Archive.is worked: http://archive.is/kKcRV
This was my first exposure to btrace, which a super useful swiss army knife for JVM debugging. That made this a worthwhile adventure for sure.
I'm curious how do you guys operate the flink cluster, do you have a single huge shared flink cluster where people can submit any kind of jobs for various applications/streams.
Or do you have multiple smaller flink clusters for specific use cases?
Are they on Mesos/YARN/k8s, or just plain vms/baremetals?
Which flink version are you guys on?
I'm very excited about Flink 1.6, especially related with FLIP-6 [https://cwiki.apache.org/confluence/pages/viewpage.action?pa...]
Just wondering if you guys have any thoughts on that.
We are on 1.3.2 at the moment, running on EC2 vms.
The fix turned out to be fairly involved too – on the order of a week I think.
Ivan works from Bulgaria so sadly he is asleep right now.
Usually the stack trace when a NoClassDefFoundError is thrown contains a "Cause" clearly showing the name of the class loader that was supposed to know about the class in question, and which then rather obviously failed to load it. If it actually isn't in the real trace, the exception/error logging is probably a bit wonky.
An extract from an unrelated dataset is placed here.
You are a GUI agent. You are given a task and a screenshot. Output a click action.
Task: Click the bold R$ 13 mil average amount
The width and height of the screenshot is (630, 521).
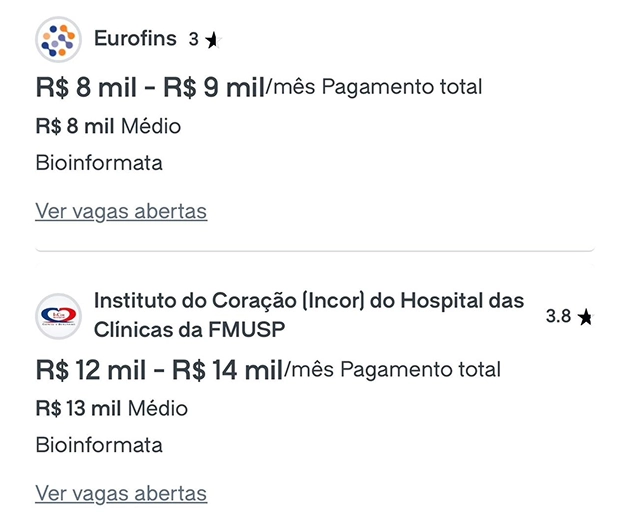coord(77,409)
I have seen logging procedures that don't traverse/print the entire traceback chain, but only prints the message and the immediate stack. But this is unfortunately a rather terrible idea. Quite often it will exclude the actual cause from the printed trace while simulataneously retaining the error message, not rarely leading to liberal amounts of confusion. The pattern with exceptions being thrown with a cause is not uncommon in the JDK, so making sure to log causes are important.
In general, although it's probably obvious, I would like to mention that having code loaded by class loaders with different lifetimes interact is rife with "interesting" issues. Wherever possible I would recommend serializing messages over any boundaries where class loaders have different lifetimes, as it both prevents all of the strangest causes of errors, and can also lead to a cleaner design. An exception would be if prohibitively expensive from a performance perspective, of course.
Although in this case the cause was very different, it reminds me of an old "trap for young players" with loading shared libraries dynamically --- the library itself can exist and be readable and executable, and yet attempting to load it fails with a "file not found" error. This happens when one of its dependencies, directly or indirectly, is missing.
In my case, we added a new class, it worked fine on dev, then failed on staging (and would have failed in production if we'd let it go that far). This was confusing, because we were using Vagrant to ensure our dev and staging environments were identical. What could be going on?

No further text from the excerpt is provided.